**Challenge 1**.
In the article below about egress controls in AWS, shorten the paragraph beginning "Developers need to know what network connections" while keeping its main facts.
**Challenge 2**.
Decide whether each statement agrees with the article below about egress controls in AWS, answering yes or no and quoting the words that settle it: (a) By default, the AWS console, CLI and SDKs let all traffic leave security groups. (b) Developers usually do not know which inbound connections their environments should allow. (c) Allow listing has been a standard control for ingress for more than two decades.

**Extracted text**.
★ ★ ★

Network engineers and security professionals spent decades securing on prem
networks. Today many workloads run in the cloud. 10 years ago if you wanted
build out infrastructure you needed purchase orders and months of lead time.
Today you only need a credit card to build out the same thing in the cloud.

Agile delivery and DevOps means developers with little network or security
knowledge are often put in charge of building and managing cloud environments.
Many introductory tutorials omit a lot of the necessary security controls. In
the case of AWS many of the default settings don’t implement security best
practices or even encourage users to implement the recommendations from Amazon’s
own Well Architected
Framework.

One of the areas where this is most glaring is security groups and more
specifically egress controls. The AWS console, CLI and SDKs default to allowing
all traffic to exit security groups. Sure this makes it easy to connect to the
internet from your application. It also makes it very easy for an attacker
wanting to exfiltrate data once they have compromised resources in your stack.

Information security has the concept of “assume breach”. The idea behind this is
that applications and infrastructure are architected in such a way that the
impact of any breach is minimised. Make life difficult once an attacker has
broken through your defences.

Not allowing open egress is an important component of your security controls.
Generally developers know what inbound connections should be allowed for their
environments. 443/tcp to the load balancer, 22/tcp to the bastion and so on.
When it comes to outbound connections more often than not developers use the
default option — open.

Teams should adopt the same allow listing approach to egress that has been a
standard security control for ingress for over 2 decades. It takes a small
amount of time upfront to identify all the legitimate connections required
within an environment. Still it takes a lot longer to deal with a breach where
the attacker was able to easily extract all of your data.

Developers need to know what network connections their application makes. If
you’re building immutable infrastructure there’s no need to connect to operating
system package repositories. Similarly your bastion should only allow
connections to the database nodes. Generally a connection to an IRC server or
third party DNS is an indicator of compromise.

Say your load balancer is in the load-balancer security group and your web
servers are in the web security group; you need a rule allowing traffic out
load-balancer for 443/tcp (or 80/tcp if you’re offloading TLS at the load
balancer) with a target of the web security group. Then in the web security
group, you need to allow 443/tcp (or 80/tcp) from the load balancer group. The
web servers need to connect to the RDS instances, so that means two new rules –
one to allow 3306/tcp the web group to connect to the db group and one to allow
3306/tcp from the web group into the db group. Then there’s the connection to
the S3 endpoint, the resources used by the CodePipeline and so on.

★ ★ ★

**Material**.
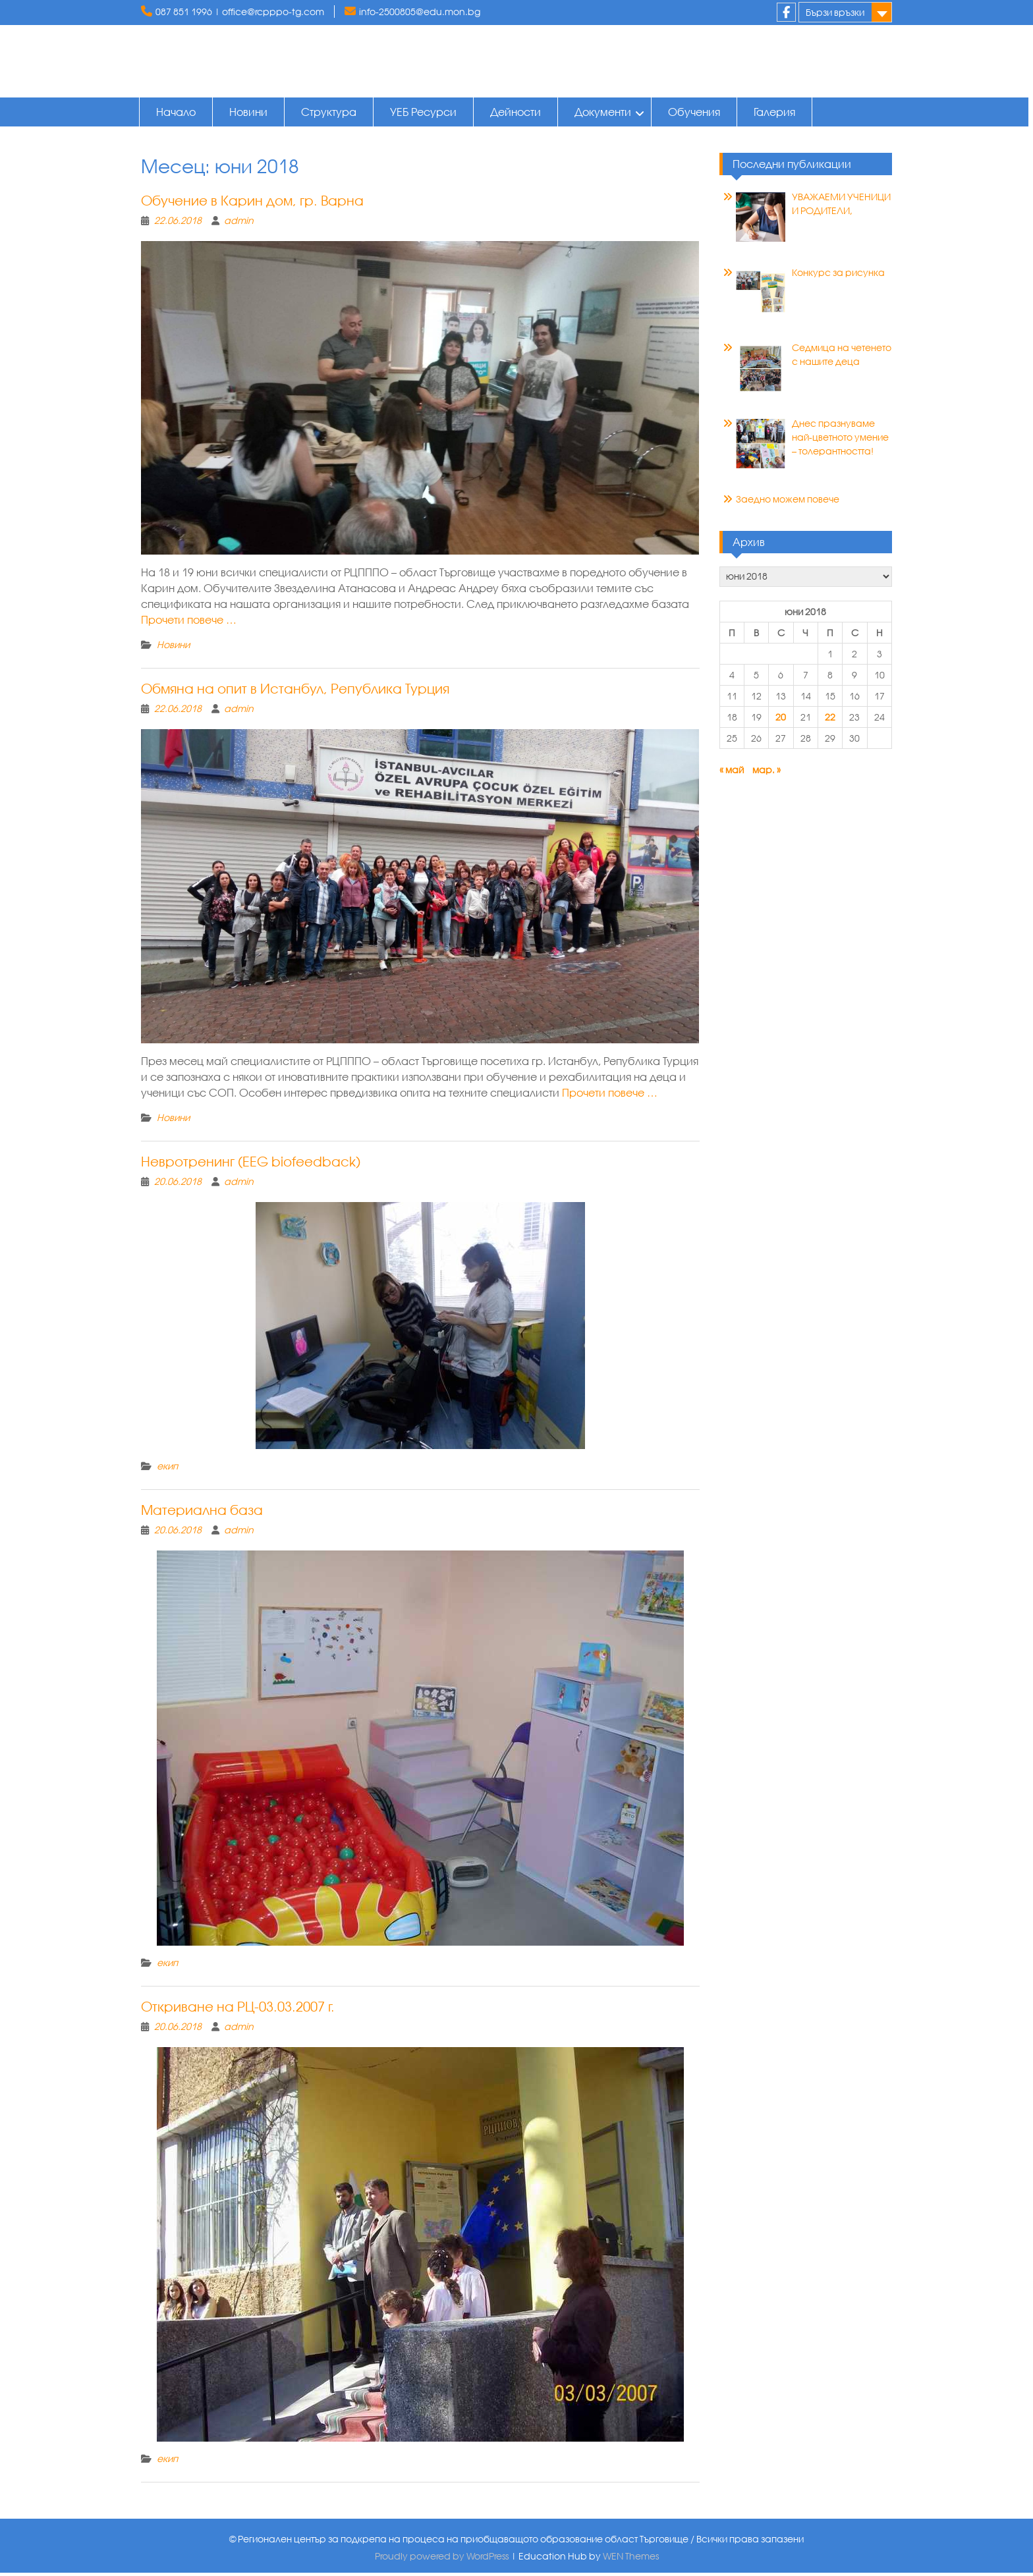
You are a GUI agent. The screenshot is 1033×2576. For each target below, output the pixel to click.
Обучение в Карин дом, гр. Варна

★ ★ ★

**Complete answer 1**.
Developers must know which network connections their application makes. Immutable infrastructure has no need to reach operating system package repositories, and a bastion should connect only to the database nodes. A connection to an IRC server or third-party DNS usually indicates compromise.

**Complete answer 2**.
(a) Yes: "The AWS console, CLI and SDKs default to allowing all traffic to exit security groups."
(b) No: "Generally developers know what inbound connections should be allowed for their environments."
(c) Yes: "a standard security control for ingress for over 2 decades"